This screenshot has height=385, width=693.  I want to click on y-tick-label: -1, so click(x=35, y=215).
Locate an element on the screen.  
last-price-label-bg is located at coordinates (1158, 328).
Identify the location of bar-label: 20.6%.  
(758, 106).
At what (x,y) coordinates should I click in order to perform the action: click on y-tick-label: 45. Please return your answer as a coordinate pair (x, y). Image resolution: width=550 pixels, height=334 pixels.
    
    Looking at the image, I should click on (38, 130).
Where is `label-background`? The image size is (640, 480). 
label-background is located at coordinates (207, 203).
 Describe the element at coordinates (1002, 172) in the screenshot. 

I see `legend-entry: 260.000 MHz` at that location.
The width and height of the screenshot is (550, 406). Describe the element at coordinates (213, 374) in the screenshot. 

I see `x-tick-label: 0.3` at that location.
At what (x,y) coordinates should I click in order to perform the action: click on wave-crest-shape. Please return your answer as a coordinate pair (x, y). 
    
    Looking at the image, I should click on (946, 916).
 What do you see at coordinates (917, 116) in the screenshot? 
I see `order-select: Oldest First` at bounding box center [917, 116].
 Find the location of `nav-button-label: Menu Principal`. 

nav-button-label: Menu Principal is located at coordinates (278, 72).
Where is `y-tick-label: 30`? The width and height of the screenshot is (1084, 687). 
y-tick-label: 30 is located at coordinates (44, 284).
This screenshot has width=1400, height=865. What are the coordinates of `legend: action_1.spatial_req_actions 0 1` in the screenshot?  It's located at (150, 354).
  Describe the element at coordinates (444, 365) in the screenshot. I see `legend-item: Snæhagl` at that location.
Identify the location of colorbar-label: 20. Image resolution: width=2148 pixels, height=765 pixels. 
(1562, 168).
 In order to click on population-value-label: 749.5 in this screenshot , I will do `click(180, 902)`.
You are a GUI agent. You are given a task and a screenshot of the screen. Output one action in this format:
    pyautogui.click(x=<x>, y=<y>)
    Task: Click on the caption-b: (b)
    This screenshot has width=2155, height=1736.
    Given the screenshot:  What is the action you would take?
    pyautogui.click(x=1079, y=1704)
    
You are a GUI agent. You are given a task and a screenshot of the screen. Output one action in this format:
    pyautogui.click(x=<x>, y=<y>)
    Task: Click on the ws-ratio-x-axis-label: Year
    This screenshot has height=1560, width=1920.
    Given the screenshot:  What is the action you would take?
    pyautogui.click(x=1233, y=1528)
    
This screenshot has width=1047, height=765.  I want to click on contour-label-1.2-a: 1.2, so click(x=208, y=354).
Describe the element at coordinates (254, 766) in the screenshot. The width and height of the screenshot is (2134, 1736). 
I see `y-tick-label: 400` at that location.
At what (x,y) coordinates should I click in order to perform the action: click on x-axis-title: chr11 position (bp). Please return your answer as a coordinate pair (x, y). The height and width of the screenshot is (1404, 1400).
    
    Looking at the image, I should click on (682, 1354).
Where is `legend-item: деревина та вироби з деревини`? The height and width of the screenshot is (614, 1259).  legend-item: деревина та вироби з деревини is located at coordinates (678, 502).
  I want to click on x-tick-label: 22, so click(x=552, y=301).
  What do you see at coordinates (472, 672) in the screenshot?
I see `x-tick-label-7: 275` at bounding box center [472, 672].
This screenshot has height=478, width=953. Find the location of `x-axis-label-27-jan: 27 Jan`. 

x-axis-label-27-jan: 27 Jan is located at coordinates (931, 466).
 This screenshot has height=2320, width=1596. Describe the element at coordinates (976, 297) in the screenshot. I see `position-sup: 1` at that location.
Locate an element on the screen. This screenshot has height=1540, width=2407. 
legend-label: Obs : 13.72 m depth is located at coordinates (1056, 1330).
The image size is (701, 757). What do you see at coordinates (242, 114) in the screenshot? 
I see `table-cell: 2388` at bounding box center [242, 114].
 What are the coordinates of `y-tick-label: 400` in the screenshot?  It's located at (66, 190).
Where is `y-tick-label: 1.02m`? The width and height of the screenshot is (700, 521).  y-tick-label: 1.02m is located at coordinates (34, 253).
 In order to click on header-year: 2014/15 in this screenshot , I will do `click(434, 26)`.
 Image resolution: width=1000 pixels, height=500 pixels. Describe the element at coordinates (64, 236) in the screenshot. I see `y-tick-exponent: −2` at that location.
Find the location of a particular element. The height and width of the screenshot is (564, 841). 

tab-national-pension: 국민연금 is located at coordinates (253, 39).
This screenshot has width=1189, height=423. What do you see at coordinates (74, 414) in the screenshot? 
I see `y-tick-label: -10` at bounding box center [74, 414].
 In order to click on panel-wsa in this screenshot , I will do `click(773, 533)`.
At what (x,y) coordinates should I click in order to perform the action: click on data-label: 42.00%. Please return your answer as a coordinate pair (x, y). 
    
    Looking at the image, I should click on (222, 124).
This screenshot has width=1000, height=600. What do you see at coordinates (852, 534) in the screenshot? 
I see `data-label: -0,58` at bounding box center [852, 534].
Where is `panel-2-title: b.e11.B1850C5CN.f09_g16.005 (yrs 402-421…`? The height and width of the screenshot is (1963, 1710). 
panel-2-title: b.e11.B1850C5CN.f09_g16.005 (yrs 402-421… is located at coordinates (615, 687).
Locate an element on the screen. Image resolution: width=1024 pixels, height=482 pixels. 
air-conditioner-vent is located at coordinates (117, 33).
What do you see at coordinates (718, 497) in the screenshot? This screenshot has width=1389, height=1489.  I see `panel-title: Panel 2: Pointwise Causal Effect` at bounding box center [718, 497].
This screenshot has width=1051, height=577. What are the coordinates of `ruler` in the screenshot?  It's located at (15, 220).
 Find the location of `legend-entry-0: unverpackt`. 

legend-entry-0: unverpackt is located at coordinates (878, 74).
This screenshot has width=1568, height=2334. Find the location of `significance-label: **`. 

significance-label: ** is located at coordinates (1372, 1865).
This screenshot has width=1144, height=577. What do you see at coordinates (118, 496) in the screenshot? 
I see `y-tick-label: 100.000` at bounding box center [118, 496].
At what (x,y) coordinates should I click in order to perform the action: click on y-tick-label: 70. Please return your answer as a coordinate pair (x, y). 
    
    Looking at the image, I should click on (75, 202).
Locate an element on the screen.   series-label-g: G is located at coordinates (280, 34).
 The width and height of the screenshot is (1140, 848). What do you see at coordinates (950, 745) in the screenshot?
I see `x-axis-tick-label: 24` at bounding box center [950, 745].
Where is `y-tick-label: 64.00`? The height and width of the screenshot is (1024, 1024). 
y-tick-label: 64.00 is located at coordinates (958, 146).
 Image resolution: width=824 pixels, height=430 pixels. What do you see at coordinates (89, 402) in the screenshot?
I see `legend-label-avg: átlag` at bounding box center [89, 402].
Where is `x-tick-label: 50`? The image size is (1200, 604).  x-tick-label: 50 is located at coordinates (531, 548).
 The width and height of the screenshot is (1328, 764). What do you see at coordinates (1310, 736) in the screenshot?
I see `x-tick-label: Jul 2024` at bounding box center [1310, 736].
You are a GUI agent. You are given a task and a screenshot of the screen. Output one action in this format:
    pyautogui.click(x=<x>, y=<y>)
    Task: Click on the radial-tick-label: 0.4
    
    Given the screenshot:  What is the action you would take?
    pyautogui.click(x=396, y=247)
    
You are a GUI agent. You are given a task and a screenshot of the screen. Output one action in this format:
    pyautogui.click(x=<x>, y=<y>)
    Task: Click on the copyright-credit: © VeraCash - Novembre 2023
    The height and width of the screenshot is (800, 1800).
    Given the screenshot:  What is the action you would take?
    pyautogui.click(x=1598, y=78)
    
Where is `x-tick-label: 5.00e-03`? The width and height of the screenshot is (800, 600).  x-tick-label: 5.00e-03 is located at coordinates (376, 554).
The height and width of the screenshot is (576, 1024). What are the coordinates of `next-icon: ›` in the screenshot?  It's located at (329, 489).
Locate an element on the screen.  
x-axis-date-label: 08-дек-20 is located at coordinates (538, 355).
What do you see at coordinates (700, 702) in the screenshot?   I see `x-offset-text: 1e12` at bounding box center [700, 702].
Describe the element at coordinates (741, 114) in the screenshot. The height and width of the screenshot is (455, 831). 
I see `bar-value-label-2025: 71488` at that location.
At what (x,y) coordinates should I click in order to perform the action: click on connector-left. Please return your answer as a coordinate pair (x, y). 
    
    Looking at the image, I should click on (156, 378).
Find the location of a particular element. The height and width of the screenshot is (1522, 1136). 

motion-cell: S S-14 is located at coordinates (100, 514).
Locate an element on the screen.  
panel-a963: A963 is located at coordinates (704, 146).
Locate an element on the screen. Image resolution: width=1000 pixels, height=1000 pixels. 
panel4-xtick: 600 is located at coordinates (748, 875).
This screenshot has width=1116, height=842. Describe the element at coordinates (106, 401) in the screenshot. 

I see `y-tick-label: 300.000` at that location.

##############################

In the material, begin at the line that has "This screenshot has width=1000, height=600." and stop after the line that has "panel-2-title: b.e11.B1850C5CN.f09_g16.005 (yrs 402-421… is". Reproduce only those lines, with "screenshot" changed to "screen capture" and nothing else altered.

This screen capture has width=1000, height=600. What do you see at coordinates (852, 534) in the screen capture? 
I see `data-label: -0,58` at bounding box center [852, 534].
Where is `panel-2-title: b.e11.B1850C5CN.f09_g16.005 (yrs 402-421…`? The height and width of the screen capture is (1963, 1710). 
panel-2-title: b.e11.B1850C5CN.f09_g16.005 (yrs 402-421… is located at coordinates (615, 687).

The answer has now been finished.